Вальс под гитару | страница 2
Сижу раздетый, в темноте, кровать разложена, постель тёплая; потрогаю деревянную спинку кровати, этот лак на фанере, эту родную щербинку. И когда ненавистный день пройдёт, коснусь снова. Впереди уже будет только желанная ночь. (Он говорил это, забыв обо мне. Я мысленно вторил ему.)
Пусть между прикосновениями быстро пролетит день.
Чтобы не видеть ничего.
Чтобы не слышать никого.
Чтобы скорее окутал сон – мой рай.
Чтобы, как свободный будто бы.
За этим прикосновением темнота… Хорошо. Это – точно награда. Но день не даёт дотянуться, отделяет начало от конца. Зачем промежуток между ними?
Чем такой «свет» – лучше всегда «тьма».
Каждое моё утро теперь начиналось одинаково…
Никому раньше я об этом не рассказывал. Не знаю, почему с вами разговорился?
В музыкальной школе я тогда учился третий год. Елена Степановна, учительница по баяну, постоянно придиралась, как ни приду. Мне казалось, что она так орёт и цепляется только ко мне.
Стол у неё деревянный, чем-то гремучим набит. Когда я играю, она задаёт постукиванием руки по столу верный ритм, но при этом от злости ударяет по нему так, что в столе всё подпрыгивает и громыхает. Я играю в другом темпе, она стучит изо всех сил, вроде бы подсказывает, хочет помочь, только я всё равно сбиваюсь.
Домой каждый раз тащусь в слезах. Приду. Дома никого. Мать ещё на работе. Сяду один в темноте и плачу.
Один раз пришёл из школы… Мы как раз новое произведение разучивали. У меня ни в какую не получалось. Притопал и реву себе. Не могу успокоиться. Сам думаю: «И зачем это надо? Эти “сольфеджио”, “интервалы”, “гаммы”, “мажоры”, “миноры” – всё. Зачем? Мне ещё два года учиться, и ещё целых два года она на меня будет так орать».
Я вырвал чистый листочек из тетрадки по алгебре и сам, никто меня не учил, начал писать, что хочу уйти и прошу вычеркнуть меня из третьего класса музыкальной школы. Ни от лица мамы, ни от кого-то ещё, от себя.
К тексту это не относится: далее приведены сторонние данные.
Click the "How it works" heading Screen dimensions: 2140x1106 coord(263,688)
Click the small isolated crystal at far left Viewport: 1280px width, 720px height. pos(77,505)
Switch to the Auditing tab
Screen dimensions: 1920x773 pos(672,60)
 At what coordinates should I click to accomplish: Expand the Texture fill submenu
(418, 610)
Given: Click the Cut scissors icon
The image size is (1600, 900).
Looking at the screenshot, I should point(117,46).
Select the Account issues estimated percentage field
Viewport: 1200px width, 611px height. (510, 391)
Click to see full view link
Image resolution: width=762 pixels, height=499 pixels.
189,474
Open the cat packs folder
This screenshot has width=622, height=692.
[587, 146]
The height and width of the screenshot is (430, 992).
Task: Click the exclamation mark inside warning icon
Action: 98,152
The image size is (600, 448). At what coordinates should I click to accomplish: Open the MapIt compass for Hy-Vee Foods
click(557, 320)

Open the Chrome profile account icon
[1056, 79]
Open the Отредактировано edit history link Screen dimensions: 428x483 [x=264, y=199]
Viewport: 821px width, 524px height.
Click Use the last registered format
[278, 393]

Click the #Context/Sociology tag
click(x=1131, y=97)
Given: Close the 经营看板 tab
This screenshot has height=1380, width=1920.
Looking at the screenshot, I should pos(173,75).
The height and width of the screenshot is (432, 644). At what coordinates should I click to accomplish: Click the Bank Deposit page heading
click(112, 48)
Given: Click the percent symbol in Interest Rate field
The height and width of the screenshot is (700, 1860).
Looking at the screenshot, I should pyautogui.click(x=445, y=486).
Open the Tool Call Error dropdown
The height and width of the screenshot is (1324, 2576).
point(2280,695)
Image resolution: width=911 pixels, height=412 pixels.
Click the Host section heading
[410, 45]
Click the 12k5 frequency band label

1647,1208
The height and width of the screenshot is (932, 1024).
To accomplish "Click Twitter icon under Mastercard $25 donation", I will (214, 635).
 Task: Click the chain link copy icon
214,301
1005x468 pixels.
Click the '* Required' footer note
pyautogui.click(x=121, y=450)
Поставил месяц, число, год, расписался. И сразу, как только решение принял, успокоился. Подумал: «Ну, всё!»
Решил, что пока заявление отдавать не буду. Схожу ещё один разок на баян, и если только она на меня заорёт, вот тогда я листок и достану.
Письмо будет вроде отмычки от неё.
Буду свободен. Буду спокойно ходить себе по улице, как все. Пацаны вон смеются: «Да на фиг тебе этот баян? Такую гробину таскать! Играть на нём? Давай лучше в карты сыграем». Для них баян, что гармошка, на которой только старые дедушки до войны играли.